The task
Restate word for word only the lines running from the one with "Image resolution: width=1024" to the end of the data, both ends included. Omit any pictures.

Stored items:
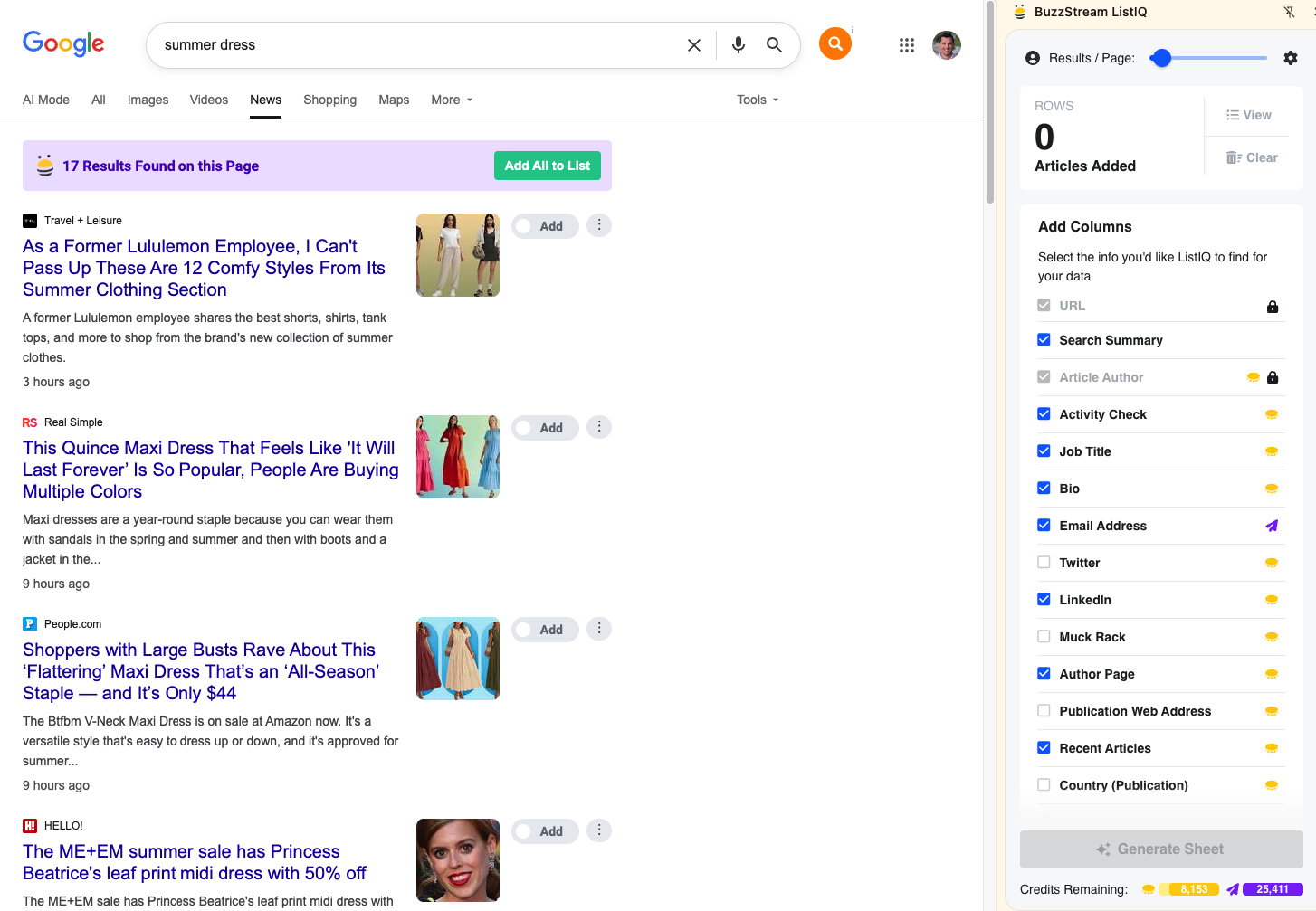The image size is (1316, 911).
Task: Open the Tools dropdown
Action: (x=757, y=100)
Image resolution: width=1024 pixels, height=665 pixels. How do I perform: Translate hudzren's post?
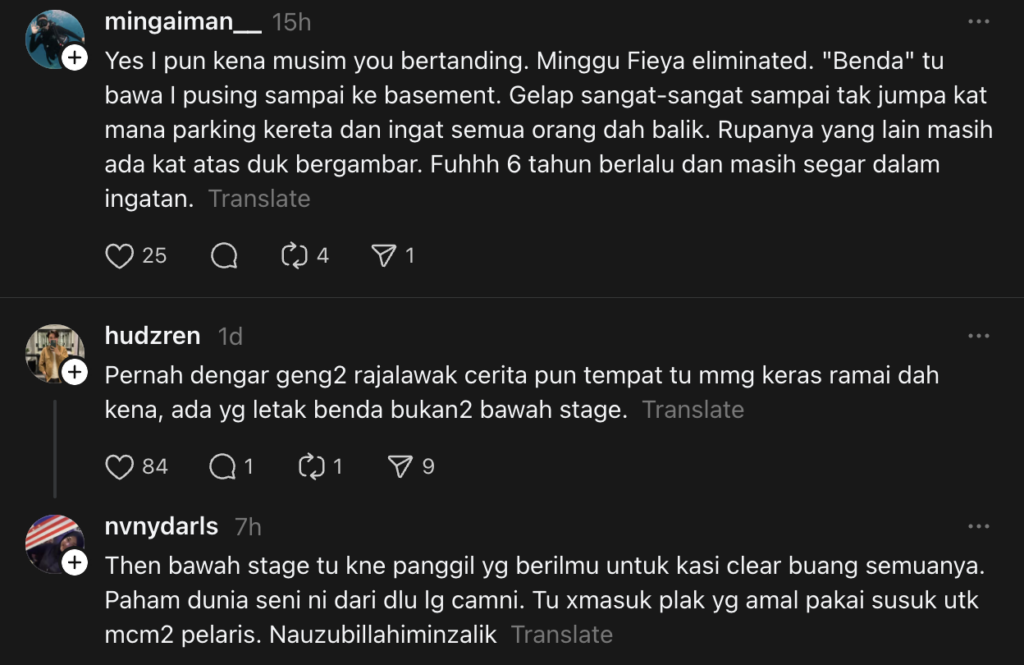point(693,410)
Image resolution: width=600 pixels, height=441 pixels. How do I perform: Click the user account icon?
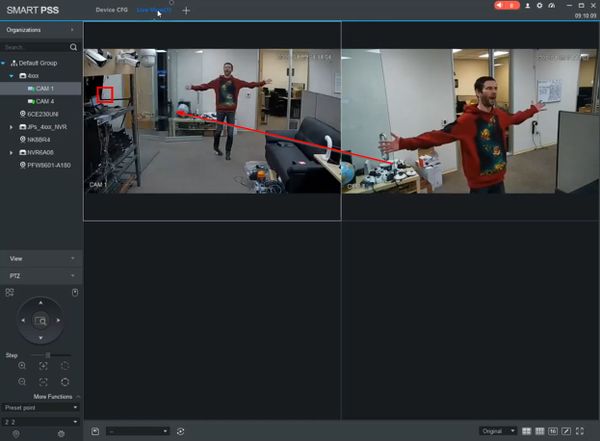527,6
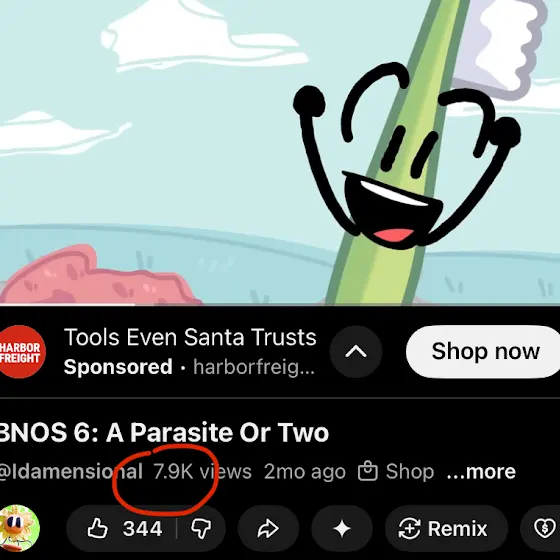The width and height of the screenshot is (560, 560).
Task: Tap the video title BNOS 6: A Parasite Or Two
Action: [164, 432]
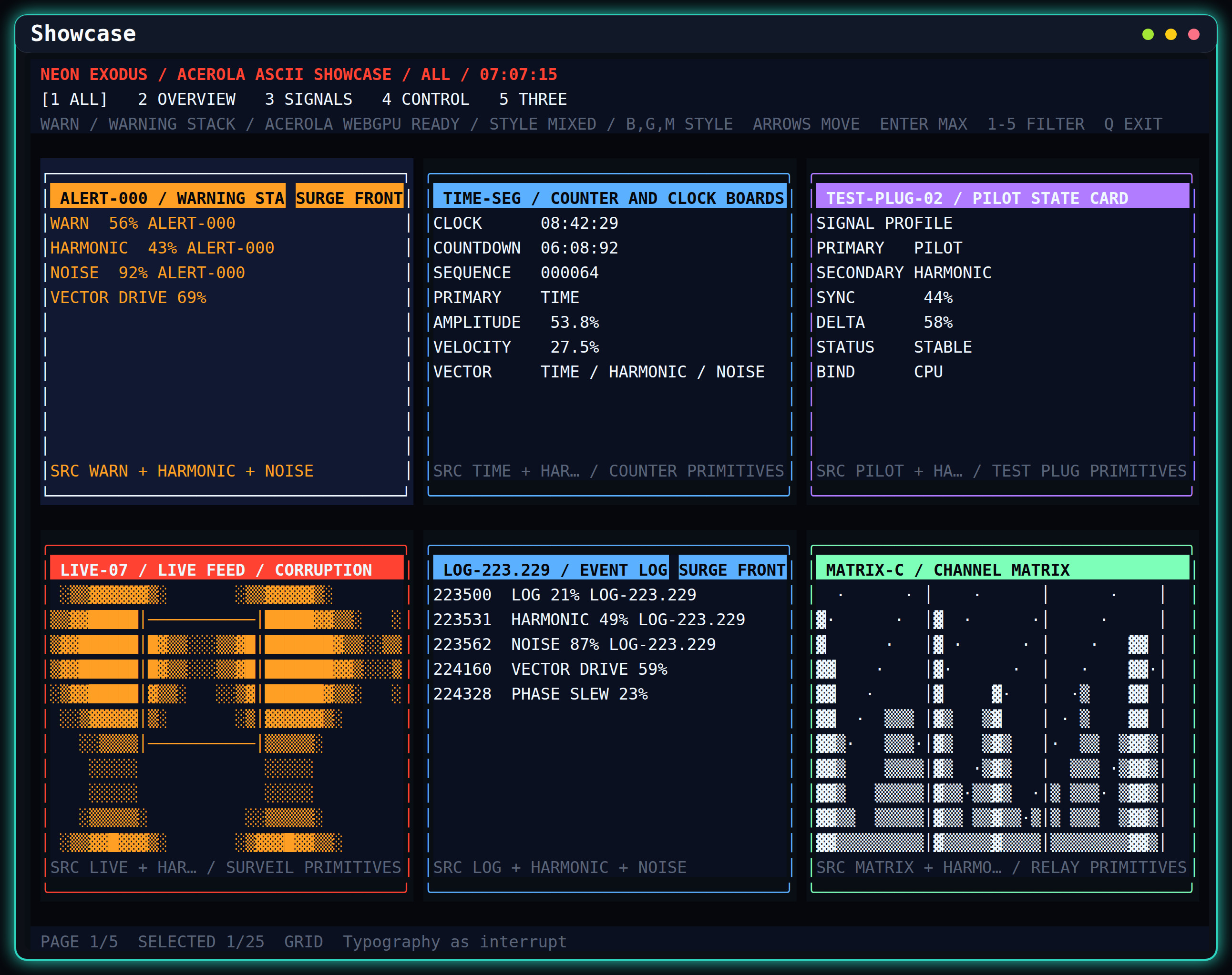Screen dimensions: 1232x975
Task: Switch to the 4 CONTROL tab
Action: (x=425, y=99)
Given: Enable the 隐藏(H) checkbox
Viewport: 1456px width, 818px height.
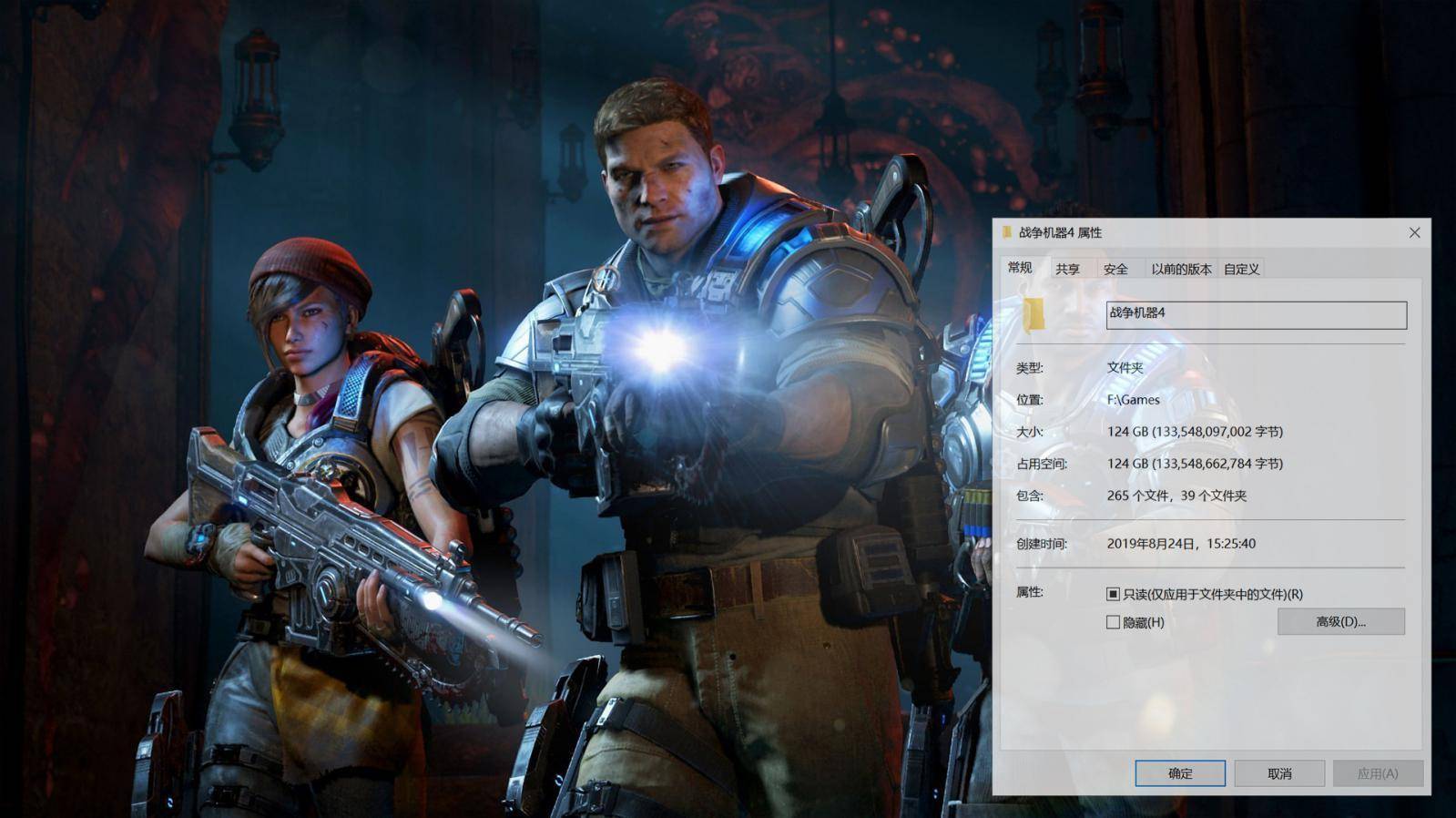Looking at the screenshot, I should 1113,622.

Result
Image resolution: width=1024 pixels, height=665 pixels. How do I perform: Translate hudzren's post?
point(693,410)
Image resolution: width=600 pixels, height=441 pixels. How do I perform: Click the user account icon?
527,6
The width and height of the screenshot is (560, 560).
Task: Tap the video title BNOS 6: A Parasite Or Two
Action: [164, 432]
Screen dimensions: 1232x975
Task: Switch to the 4 CONTROL tab
Action: (x=425, y=99)
Given: Enable the 隐藏(H) checkbox
Viewport: 1456px width, 818px height.
Looking at the screenshot, I should 1113,622.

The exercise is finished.